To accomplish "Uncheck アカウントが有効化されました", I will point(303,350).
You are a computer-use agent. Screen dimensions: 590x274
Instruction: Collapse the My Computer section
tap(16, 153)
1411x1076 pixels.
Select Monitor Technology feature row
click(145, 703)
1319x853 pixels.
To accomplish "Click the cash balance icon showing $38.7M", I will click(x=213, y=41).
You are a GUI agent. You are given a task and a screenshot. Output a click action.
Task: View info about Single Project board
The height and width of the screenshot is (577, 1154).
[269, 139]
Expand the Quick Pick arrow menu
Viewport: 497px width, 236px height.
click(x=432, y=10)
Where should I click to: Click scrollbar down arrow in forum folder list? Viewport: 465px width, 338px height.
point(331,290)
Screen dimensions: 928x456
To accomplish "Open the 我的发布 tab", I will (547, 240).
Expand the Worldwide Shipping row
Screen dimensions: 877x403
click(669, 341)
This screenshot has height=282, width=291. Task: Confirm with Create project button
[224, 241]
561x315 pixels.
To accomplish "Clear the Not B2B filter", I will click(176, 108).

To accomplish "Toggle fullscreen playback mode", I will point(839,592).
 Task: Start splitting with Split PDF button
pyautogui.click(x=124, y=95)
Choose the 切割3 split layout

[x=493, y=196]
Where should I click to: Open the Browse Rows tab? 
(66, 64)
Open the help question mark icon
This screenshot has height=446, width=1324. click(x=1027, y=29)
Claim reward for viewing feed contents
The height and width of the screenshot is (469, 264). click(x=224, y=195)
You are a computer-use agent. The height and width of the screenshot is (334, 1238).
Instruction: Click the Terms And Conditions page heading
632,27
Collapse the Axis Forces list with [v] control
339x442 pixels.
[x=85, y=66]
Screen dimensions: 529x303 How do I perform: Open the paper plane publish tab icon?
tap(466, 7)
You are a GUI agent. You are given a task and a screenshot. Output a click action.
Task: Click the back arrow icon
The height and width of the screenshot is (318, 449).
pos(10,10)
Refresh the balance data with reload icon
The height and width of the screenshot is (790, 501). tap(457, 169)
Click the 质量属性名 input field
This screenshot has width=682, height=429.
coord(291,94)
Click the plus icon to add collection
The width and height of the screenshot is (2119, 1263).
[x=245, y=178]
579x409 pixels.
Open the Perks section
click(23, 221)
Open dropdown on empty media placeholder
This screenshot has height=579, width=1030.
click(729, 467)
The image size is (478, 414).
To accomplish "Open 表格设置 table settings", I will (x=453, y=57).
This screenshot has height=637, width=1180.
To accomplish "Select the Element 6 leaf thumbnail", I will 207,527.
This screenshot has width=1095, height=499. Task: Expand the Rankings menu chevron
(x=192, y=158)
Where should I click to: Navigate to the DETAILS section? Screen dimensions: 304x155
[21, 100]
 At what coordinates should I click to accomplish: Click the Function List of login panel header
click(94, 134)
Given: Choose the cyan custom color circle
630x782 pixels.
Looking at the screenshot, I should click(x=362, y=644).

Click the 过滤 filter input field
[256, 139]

########

• Goal
Convert the data above into a Markdown table with two columns, No. and Line, giving each non-blank line its own numbered row and leaving out the blank lines.

• Finished exercise
| No. | Line |
|---|---|
| 1 | To accomplish "Uncheck アカウントが有効化されました", I will point(303,350). |
| 2 | You are a computer-use agent. Screen dimensions: 590x274 |
| 3 | Instruction: Collapse the My Computer section |
| 4 | tap(16, 153) |
| 5 | 1411x1076 pixels. |
| 6 | Select Monitor Technology feature row |
| 7 | click(145, 703) |
| 8 | 1319x853 pixels. |
| 9 | To accomplish "Click the cash balance icon showing $38.7M", I will click(x=213, y=41). |
| 10 | You are a GUI agent. You are given a task and a screenshot. Output a click action. |
| 11 | Task: View info about Single Project board |
| 12 | The height and width of the screenshot is (577, 1154). |
| 13 | [269, 139] |
| 14 | Expand the Quick Pick arrow menu |
| 15 | Viewport: 497px width, 236px height. |
| 16 | click(x=432, y=10) |
| 17 | Where should I click to: Click scrollbar down arrow in forum folder list? Viewport: 465px width, 338px height. |
| 18 | point(331,290) |
| 19 | Screen dimensions: 928x456 |
| 20 | To accomplish "Open the 我的发布 tab", I will (547, 240). |
| 21 | Expand the Worldwide Shipping row |
| 22 | Screen dimensions: 877x403 |
| 23 | click(669, 341) |
| 24 | This screenshot has height=282, width=291. Task: Confirm with Create project button |
| 25 | [224, 241] |
| 26 | 561x315 pixels. |
| 27 | To accomplish "Clear the Not B2B filter", I will click(176, 108). |
| 28 | To accomplish "Toggle fullscreen playback mode", I will point(839,592). |
| 29 |  Task: Start splitting with Split PDF button |
| 30 | pyautogui.click(x=124, y=95) |
| 31 | Choose the 切割3 split layout |
| 32 | [x=493, y=196] |
| 33 | Where should I click to: Open the Browse Rows tab?  |
| 34 | (66, 64) |
| 35 | Open the help question mark icon |
| 36 | This screenshot has height=446, width=1324. click(x=1027, y=29) |
| 37 | Claim reward for viewing feed contents |
| 38 | The height and width of the screenshot is (469, 264). click(x=224, y=195) |
| 39 | You are a computer-use agent. The height and width of the screenshot is (334, 1238). |
| 40 | Instruction: Click the Terms And Conditions page heading |
| 41 | 632,27 |
| 42 | Collapse the Axis Forces list with [v] control |
| 43 | 339x442 pixels. |
| 44 | [x=85, y=66] |
| 45 | Screen dimensions: 529x303 How do I perform: Open the paper plane publish tab icon? |
| 46 | tap(466, 7) |
| 47 | You are a GUI agent. You are given a task and a screenshot. Output a click action. |
| 48 | Task: Click the back arrow icon |
| 49 | The height and width of the screenshot is (318, 449). |
| 50 | pos(10,10) |
| 51 | Refresh the balance data with reload icon |
| 52 | The height and width of the screenshot is (790, 501). tap(457, 169) |
| 53 | Click the 质量属性名 input field |
| 54 | This screenshot has width=682, height=429. |
| 55 | coord(291,94) |
| 56 | Click the plus icon to add collection |
| 57 | The width and height of the screenshot is (2119, 1263). |
| 58 | [x=245, y=178] |
| 59 | 579x409 pixels. |
| 60 | Open the Perks section |
| 61 | click(23, 221) |
| 62 | Open dropdown on empty media placeholder |
| 63 | This screenshot has height=579, width=1030. |
| 64 | click(729, 467) |
| 65 | The image size is (478, 414). |
| 66 | To accomplish "Open 表格设置 table settings", I will (x=453, y=57). |
| 67 | This screenshot has height=637, width=1180. |
| 68 | To accomplish "Select the Element 6 leaf thumbnail", I will 207,527. |
| 69 | This screenshot has width=1095, height=499. Task: Expand the Rankings menu chevron |
| 70 | (x=192, y=158) |
| 71 | Where should I click to: Navigate to the DETAILS section? Screen dimensions: 304x155 |
| 72 | [21, 100] |
| 73 |  At what coordinates should I click to accomplish: Click the Function List of login panel header |
| 74 | click(94, 134) |
| 75 | Given: Choose the cyan custom color circle |
| 76 | 630x782 pixels. |
| 77 | Looking at the screenshot, I should click(x=362, y=644). |
| 78 | Click the 过滤 filter input field |
| 79 | [256, 139] |